ATI RN
ATI Gastrointestinal System Test
1. You’re developing the plan of care for a patient experiencing dumping syndrome after a Billroth II procedure. Which dietary instructions do you include?
- A. Omit fluids with meals.
- B. Increase carbohydrate intake.
- C. Decrease protein intake.
- D. Decrease fat intake.
Correct answer: A
Rationale: To manage dumping syndrome, it is important to omit fluids with meals to slow gastric emptying.
2. Before bowel surgery, Lee is to administer enemas until clear. During administration, he complains of intestinal cramps. What do you do next?
- A. Discontinue the procedure.
- B. Lower the height of the enema container.
- C. Complete the procedure as quickly as possible.
- D. Continue administration of the enema as ordered without making any adjustments.
Correct answer: B
Rationale: If a patient complains of intestinal cramps during an enema, lowering the height of the enema container can help reduce discomfort.
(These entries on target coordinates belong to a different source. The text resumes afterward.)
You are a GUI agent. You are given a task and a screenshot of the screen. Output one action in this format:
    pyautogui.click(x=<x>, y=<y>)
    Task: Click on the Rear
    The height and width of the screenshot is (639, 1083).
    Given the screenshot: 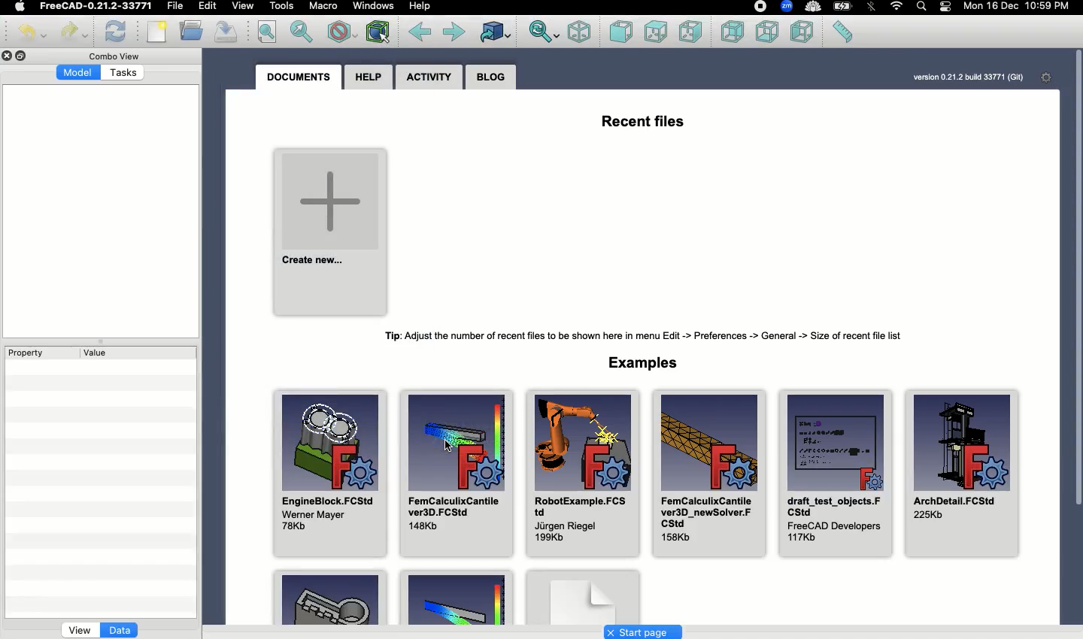 What is the action you would take?
    pyautogui.click(x=733, y=34)
    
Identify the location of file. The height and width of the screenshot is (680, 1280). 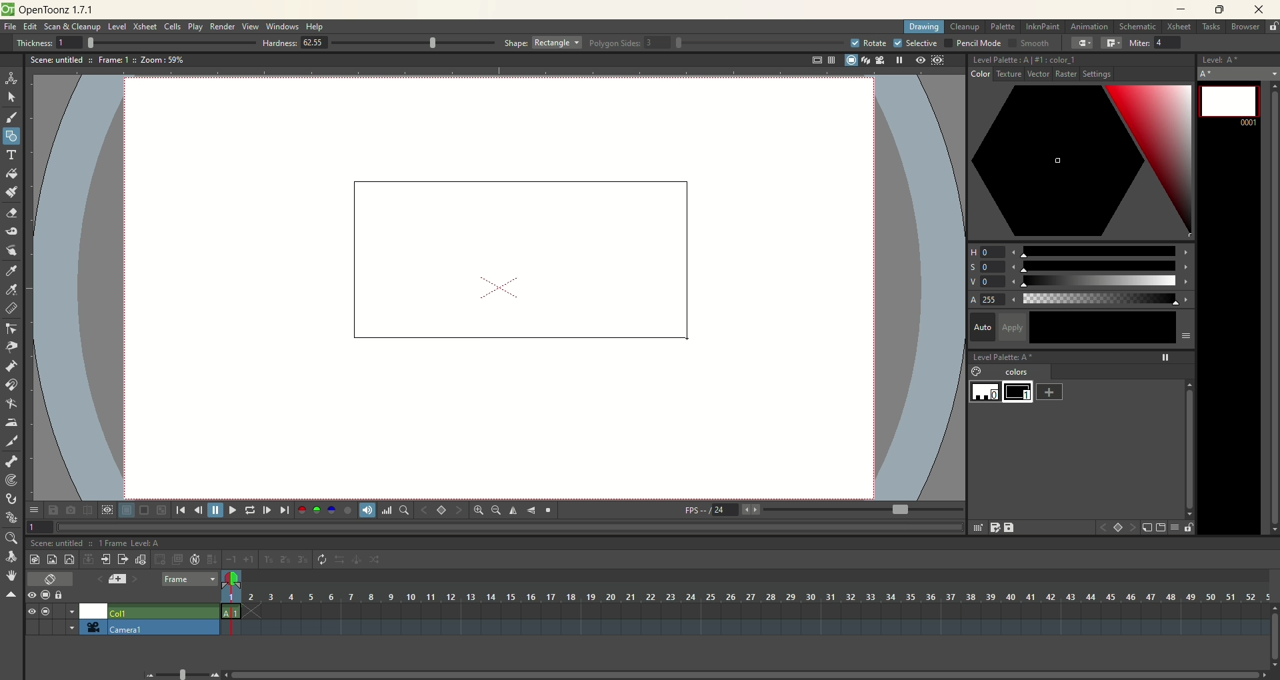
(13, 27).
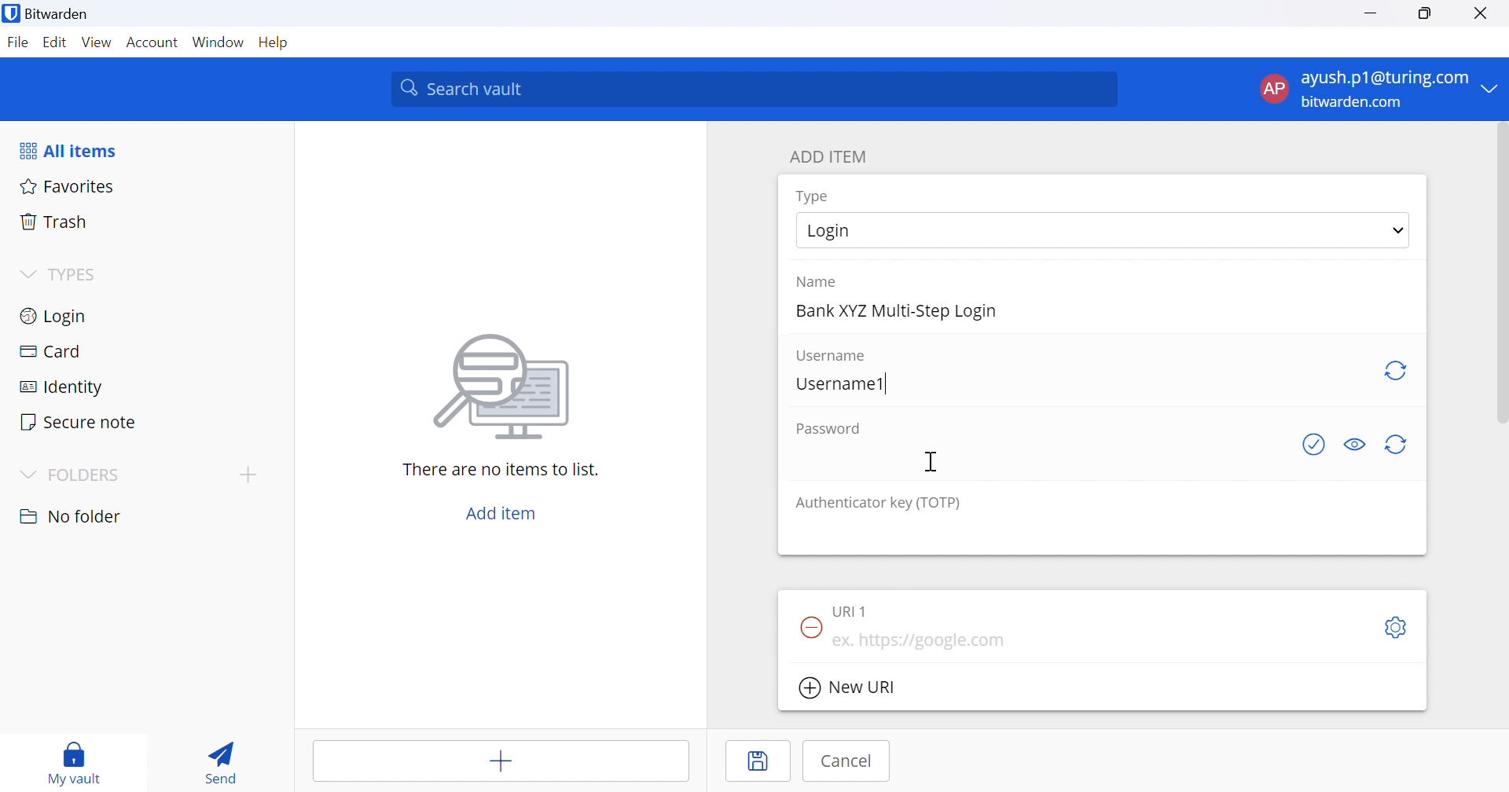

3. A nurse is caring for a client who has just returned from the operating room following the creation of a colostomy. The nurse is assessing the drainage in the pouch attached to the site where the colostomy was formed and notes serosanguineous drainage. Which nursing action is most appropriate based on this assessment?
- A. Notify the physician
- B. Document the amount and characteristics of the drainage
- C. Apply ice to the stoma site
- D. Apply pressure to the site
Correct answer: B
Rationale: During the first 24 to 72 hours following surgery, mucus and serosanguineous drainage are expected from the stoma. Documenting the amount and characteristics of the drainage is appropriate. The nurse does not need to notify the physician because this is an expected finding. Applying ice or pressure to the site is not necessary.
4. Which of the following nursing interventions should be implemented to manage a client with appendicitis?
- A. Assessing for pain
- B. Encouraging oral intake of clear fluids
- C. Providing discharge teaching
- D. Assessing for symptoms of peritonitis
Correct answer: D
Rationale: The correct answer is D: Assessing for symptoms of peritonitis. This intervention is crucial in managing a client with appendicitis because it indicates a possible rupture of the inflamed appendix. Symptoms of peritonitis include severe abdominal pain, fever, nausea, vomiting, and abdominal rigidity. Prompt recognition of these symptoms is essential for timely intervention and surgical management. Choices A, B, and C are incorrect because while assessing for pain is important, assessing for symptoms of peritonitis takes precedence due to the critical nature of appendicitis. Encouraging oral intake of clear fluids and providing discharge teaching are not immediate priorities in the management of a client with acute appendicitis.
5. A Penrose drain is in place on the first postoperative day following a cholecystectomy. Serosanguineous drainage is noted on the dressing covering the drain. Which nursing intervention is most appropriate?
- A. Notify the physician.
- B. Change the dressing.
- C. Circle the amount on the dressing with a pen.
- D. Continue to monitor the drainage.
Correct answer: B
Rationale: Serosanguineous drainage with a small amount of bile is expected from the Penrose drain for the first 24 hours. Drainage then decreases, and the drain is removed usually within 48 hours. The nurse does not need to notify the physician. A sterile dressing covers the site and should be changed to prevent infection and skin excoriation.